▶ STUDY MATERIAL
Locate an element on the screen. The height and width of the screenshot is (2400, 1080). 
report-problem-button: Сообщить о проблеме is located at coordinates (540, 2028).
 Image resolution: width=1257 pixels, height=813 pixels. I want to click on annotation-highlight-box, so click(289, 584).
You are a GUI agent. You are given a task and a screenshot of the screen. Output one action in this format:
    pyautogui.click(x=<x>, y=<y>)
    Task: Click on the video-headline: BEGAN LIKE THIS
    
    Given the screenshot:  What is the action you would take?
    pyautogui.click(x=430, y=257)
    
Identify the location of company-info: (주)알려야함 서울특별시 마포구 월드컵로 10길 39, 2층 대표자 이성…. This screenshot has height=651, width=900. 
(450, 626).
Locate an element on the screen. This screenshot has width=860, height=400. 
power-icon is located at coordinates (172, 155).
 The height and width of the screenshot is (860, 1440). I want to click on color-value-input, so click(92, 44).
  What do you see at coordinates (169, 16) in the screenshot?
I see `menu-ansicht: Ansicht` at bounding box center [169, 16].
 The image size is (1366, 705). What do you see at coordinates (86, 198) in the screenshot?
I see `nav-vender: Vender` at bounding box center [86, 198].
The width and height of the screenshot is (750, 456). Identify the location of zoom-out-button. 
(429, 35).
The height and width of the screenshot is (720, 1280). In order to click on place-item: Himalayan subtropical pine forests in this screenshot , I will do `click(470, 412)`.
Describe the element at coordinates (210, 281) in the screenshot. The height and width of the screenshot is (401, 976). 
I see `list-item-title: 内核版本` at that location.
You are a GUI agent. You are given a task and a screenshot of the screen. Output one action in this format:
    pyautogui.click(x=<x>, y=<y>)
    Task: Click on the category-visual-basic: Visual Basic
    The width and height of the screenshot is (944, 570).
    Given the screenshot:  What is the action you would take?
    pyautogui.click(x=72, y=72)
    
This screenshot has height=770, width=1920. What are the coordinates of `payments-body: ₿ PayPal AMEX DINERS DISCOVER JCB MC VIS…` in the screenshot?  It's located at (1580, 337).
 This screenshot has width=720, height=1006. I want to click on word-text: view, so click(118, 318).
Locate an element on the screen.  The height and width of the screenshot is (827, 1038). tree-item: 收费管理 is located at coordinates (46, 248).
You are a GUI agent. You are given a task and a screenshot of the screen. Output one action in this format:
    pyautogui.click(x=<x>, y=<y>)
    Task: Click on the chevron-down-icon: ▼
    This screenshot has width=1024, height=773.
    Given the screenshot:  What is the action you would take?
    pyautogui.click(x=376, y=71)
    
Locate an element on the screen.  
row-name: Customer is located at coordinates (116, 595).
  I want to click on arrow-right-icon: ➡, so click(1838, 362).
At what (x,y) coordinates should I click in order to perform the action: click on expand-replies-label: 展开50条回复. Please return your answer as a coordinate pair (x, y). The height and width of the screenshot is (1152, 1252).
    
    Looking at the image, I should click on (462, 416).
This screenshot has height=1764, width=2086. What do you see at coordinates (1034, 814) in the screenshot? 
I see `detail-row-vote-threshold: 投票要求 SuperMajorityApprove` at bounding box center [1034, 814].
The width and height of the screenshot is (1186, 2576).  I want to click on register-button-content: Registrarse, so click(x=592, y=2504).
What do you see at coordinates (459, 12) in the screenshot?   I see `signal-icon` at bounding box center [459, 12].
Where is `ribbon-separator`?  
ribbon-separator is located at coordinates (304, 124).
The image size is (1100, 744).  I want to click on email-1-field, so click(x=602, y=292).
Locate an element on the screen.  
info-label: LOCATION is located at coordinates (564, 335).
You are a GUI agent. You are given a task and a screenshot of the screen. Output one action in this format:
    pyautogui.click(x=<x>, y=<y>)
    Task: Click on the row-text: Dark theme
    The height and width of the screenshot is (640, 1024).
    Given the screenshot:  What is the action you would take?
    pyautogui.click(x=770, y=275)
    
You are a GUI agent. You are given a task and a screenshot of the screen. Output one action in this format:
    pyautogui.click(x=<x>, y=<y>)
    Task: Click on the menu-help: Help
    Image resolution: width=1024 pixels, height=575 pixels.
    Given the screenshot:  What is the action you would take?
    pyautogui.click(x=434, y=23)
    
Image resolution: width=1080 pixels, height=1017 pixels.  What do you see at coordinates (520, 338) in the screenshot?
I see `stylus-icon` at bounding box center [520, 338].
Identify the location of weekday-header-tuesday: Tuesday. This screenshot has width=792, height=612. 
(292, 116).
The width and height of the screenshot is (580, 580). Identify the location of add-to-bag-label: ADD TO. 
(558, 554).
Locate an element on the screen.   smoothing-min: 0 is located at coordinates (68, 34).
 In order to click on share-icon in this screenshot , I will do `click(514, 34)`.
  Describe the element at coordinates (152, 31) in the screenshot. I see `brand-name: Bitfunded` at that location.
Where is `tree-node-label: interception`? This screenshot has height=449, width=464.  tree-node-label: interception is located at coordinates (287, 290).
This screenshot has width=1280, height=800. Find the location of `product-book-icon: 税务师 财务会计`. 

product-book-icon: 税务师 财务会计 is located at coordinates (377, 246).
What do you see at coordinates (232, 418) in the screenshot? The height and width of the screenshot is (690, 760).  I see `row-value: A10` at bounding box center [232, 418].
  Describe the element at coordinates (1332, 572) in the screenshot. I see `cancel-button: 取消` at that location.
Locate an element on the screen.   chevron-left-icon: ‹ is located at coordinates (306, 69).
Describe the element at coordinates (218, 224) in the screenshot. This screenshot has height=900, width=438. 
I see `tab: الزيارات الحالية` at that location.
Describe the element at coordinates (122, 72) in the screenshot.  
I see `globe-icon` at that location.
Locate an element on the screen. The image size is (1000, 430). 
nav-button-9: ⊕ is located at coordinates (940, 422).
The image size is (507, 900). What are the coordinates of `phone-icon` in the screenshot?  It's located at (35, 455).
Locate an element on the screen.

▶ EXERCISE DESCRIPTION
Put the lines of the material from the line with "This screenshot has height=770, width=1920." to the line with "What do you see at coordinates (459, 12)", both included, into a Markdown table with the columns Row and Text. Number each line in Row, give the line in Text, and leave out blank lines.

▶ REPLY
| Row | Text |
|---|---|
| 1 | This screenshot has height=770, width=1920. What are the coordinates of `payments-body: ₿ PayPal AMEX DINERS DISCOVER JCB MC VIS…` in the screenshot?  It's located at (1580, 337). |
| 2 |  This screenshot has width=720, height=1006. I want to click on word-text: view, so click(118, 318). |
| 3 | Locate an element on the screen.  The height and width of the screenshot is (827, 1038). tree-item: 收费管理 is located at coordinates (46, 248). |
| 4 | You are a GUI agent. You are given a task and a screenshot of the screen. Output one action in this format: |
| 5 |     pyautogui.click(x=<x>, y=<y>) |
| 6 |     Task: Click on the chevron-down-icon: ▼ |
| 7 |     This screenshot has width=1024, height=773. |
| 8 |     Given the screenshot:  What is the action you would take? |
| 9 |     pyautogui.click(x=376, y=71) |
| 10 | Locate an element on the screen.   |
| 11 | row-name: Customer is located at coordinates (116, 595). |
| 12 |   I want to click on arrow-right-icon: ➡, so click(1838, 362). |
| 13 | At what (x,y) coordinates should I click in order to perform the action: click on expand-replies-label: 展开50条回复. Please return your answer as a coordinate pair (x, y). The height and width of the screenshot is (1152, 1252). |
| 14 |     Looking at the image, I should click on (462, 416). |
| 15 | This screenshot has height=1764, width=2086. What do you see at coordinates (1034, 814) in the screenshot?  |
| 16 | I see `detail-row-vote-threshold: 投票要求 SuperMajorityApprove` at bounding box center [1034, 814]. |
| 17 | The width and height of the screenshot is (1186, 2576).  I want to click on register-button-content: Registrarse, so click(x=592, y=2504). |
| 18 | What do you see at coordinates (459, 12) in the screenshot?   I see `signal-icon` at bounding box center [459, 12]. |